(Data records)
++++++++++

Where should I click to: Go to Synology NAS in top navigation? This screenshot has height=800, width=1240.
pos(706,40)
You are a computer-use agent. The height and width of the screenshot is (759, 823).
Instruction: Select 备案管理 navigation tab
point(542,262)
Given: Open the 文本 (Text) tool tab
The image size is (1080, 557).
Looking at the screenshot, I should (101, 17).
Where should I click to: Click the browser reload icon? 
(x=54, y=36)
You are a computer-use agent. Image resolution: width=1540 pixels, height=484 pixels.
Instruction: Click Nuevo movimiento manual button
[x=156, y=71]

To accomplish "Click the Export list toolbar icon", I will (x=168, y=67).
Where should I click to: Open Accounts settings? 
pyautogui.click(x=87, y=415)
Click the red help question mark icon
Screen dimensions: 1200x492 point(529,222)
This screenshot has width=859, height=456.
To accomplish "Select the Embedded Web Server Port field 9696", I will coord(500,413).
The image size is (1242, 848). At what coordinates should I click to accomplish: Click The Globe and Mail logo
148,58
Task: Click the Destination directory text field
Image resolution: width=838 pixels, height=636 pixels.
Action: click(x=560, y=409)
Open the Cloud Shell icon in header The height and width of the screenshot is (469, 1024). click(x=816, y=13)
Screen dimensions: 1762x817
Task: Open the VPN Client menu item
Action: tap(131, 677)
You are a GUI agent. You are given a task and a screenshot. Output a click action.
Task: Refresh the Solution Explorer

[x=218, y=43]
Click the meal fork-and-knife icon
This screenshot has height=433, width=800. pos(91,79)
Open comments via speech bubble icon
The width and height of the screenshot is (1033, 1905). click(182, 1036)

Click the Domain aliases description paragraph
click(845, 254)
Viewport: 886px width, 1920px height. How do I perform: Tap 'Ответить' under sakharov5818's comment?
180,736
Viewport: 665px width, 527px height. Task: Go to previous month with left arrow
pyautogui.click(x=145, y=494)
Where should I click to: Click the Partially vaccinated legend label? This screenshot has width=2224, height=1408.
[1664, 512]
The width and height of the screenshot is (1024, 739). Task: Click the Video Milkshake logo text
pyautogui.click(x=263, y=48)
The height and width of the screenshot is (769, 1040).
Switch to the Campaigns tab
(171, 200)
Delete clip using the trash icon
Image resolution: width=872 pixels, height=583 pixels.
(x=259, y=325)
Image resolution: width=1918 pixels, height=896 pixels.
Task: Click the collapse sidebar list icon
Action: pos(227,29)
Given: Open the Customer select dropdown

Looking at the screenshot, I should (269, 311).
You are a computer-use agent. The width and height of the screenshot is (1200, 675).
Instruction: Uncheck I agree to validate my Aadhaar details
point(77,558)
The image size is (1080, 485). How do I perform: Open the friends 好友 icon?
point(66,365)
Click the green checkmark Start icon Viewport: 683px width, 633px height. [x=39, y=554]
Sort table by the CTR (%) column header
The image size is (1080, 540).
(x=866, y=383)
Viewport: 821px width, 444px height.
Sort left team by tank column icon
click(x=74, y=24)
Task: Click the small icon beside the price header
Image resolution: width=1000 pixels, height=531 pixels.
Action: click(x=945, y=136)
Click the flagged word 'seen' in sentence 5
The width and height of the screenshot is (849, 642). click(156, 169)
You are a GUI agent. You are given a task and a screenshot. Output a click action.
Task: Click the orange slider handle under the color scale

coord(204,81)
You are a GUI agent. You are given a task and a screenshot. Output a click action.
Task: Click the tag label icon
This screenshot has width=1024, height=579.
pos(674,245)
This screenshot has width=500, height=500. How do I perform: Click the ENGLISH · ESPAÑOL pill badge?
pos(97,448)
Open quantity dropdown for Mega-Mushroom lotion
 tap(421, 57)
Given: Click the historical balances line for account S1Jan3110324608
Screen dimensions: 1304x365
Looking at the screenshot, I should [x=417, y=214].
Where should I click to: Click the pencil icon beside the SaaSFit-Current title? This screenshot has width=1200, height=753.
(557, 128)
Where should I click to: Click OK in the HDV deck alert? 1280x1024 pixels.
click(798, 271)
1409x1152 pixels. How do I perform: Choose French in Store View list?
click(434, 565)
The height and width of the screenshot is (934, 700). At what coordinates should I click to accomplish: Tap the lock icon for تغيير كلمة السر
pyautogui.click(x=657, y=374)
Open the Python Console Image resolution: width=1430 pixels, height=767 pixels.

++++++++++

### [Work order]
Go through the entries. Report every line that contains the word "field".

### [Solution to this exercise]
To accomplish "Select the Embedded Web Server Port field 9696", I will coord(500,413).
Task: Click the Destination directory text field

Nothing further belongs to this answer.